Bluebeard

(Critical Survey of Contemporary Fiction)

Kurt Vonnegut’s books leave the reader marveling at the protean nature of the novel: What a fine form it is that can accommodate almost anything the novelist wants to put into it. BLUEBEARD purports to be the autobiography of Rabo Karabekian, although as Karabekian explains in the opening paragraph (ostensibly written after the narrative that follows), his account is as much a diary of current experiences as it is a recollection of the past. Widowed by the death of his second wife (his first marriage ended in divorce), he is writing in his opulent Long Island home, which contains the world’s largest private collection of Abstract Expressionist paintings. On the beach there, he meets Circe Berman, herself recently widowed and (under the pseudonym Polly Madison) the author of many enormously popular novels for young adults. This formidable woman immediately begins to reorganize Karabekian’s household.

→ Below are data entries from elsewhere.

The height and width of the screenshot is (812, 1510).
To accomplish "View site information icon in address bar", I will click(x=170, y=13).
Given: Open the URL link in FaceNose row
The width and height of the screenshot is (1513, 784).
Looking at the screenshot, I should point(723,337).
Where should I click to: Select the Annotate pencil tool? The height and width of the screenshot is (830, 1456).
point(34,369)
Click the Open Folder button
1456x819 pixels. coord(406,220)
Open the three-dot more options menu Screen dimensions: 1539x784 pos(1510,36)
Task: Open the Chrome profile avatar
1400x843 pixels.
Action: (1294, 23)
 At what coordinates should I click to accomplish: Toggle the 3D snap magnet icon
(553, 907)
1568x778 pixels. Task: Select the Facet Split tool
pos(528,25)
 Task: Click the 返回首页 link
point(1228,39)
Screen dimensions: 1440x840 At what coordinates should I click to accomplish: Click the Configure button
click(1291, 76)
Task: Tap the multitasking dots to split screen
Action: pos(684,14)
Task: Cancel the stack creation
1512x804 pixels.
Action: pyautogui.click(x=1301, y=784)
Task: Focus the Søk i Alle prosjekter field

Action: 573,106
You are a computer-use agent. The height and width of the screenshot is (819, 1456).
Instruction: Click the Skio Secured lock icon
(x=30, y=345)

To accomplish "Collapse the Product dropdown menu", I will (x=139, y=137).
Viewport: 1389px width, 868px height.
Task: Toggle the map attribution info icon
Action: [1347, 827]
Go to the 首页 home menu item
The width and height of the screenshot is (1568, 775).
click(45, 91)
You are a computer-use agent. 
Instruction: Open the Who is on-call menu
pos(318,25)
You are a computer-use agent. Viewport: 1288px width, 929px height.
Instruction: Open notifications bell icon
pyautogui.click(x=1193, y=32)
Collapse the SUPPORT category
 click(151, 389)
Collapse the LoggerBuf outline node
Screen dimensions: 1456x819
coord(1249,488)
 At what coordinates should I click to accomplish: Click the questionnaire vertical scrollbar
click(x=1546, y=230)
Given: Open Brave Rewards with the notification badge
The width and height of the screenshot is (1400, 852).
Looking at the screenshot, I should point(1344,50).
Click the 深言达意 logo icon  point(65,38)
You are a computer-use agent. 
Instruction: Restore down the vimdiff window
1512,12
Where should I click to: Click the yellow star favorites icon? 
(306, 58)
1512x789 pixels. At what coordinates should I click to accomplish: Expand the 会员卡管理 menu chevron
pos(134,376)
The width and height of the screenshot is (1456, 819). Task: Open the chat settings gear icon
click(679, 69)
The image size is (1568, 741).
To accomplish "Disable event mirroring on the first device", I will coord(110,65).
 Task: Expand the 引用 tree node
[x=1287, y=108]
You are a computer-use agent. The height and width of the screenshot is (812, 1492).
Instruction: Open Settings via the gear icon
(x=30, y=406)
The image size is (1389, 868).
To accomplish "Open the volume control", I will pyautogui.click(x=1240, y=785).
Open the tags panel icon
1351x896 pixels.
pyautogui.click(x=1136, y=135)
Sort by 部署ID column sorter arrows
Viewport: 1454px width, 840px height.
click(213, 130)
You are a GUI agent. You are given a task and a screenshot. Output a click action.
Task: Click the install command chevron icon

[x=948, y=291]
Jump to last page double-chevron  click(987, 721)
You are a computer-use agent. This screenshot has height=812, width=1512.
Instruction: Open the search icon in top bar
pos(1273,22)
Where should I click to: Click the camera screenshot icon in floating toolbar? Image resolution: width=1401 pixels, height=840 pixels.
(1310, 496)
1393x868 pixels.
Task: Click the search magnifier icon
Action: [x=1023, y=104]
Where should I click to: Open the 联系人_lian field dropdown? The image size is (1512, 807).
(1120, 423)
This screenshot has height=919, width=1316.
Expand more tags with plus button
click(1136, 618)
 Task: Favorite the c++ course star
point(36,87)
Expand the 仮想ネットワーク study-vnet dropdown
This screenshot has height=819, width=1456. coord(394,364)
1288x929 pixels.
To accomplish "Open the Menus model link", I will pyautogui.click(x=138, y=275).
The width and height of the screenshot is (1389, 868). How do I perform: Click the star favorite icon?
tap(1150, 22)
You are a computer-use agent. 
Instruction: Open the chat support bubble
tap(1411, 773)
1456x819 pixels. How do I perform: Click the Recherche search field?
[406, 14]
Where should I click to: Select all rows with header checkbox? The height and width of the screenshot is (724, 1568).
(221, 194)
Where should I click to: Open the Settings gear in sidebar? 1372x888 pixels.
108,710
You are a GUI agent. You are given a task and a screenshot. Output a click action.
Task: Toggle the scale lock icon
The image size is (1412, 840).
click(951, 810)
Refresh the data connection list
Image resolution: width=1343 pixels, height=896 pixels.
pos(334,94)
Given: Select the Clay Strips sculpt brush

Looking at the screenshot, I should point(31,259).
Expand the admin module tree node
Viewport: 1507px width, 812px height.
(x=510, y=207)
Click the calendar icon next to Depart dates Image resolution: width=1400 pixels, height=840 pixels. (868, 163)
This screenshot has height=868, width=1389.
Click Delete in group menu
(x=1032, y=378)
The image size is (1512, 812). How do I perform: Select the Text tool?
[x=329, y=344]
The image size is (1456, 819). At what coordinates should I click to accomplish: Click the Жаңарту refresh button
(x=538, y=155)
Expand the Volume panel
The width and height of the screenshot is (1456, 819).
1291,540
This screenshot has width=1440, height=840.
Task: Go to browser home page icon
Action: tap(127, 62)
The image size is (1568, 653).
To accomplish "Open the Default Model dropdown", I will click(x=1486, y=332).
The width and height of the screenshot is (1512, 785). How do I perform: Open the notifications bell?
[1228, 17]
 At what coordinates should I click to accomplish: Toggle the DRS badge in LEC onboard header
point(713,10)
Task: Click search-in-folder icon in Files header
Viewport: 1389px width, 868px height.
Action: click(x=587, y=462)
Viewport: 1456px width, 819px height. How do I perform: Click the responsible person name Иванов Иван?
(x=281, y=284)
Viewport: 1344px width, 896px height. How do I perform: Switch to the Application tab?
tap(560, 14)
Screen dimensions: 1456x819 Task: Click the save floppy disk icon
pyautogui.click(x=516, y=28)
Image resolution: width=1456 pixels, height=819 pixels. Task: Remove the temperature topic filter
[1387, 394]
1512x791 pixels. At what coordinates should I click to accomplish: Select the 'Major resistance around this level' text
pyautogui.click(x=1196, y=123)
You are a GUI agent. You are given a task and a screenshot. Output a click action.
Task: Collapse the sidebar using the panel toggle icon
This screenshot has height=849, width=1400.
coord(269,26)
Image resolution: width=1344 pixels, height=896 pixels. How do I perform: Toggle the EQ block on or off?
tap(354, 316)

Karabekian has a secret: In the potato barn which once served him as a studio, its doors now locked and nailed shut, there is something, his last will and testament so to speak--but what precisely it is he refuses to say. That secret is revealed to Circe Berman (and to the reader) at the book’s conclusion. Meanwhile, Vonnegut stirs in a rich mix of ingredients: the character and fate of the Armenian people; representational art versus nonrepresentational art, and in particular the rise of Abstract Expressionism (which Vonnegut describes as “the first major art movement to originate in the United States”); the aesthetics and purpose of today’s problem-oriented young-adult fiction; and World War II, which serves again to epitomize humankind’s self-destructive folly.

If BLUEBEARD is not one of Vonnegut’s two or three best books, it is nevertheless very much worth the ride. As usual, it stops just short of nihilism; the reader is glad but wonders why. There is a preachy feminist theme, ill-suited to Vonnegut’s sardonic persona: the male novelist discovering the error of his ways. Once started, though, BLUEBEARD is hard to put down--a claim that cannot honestly be made for many novels.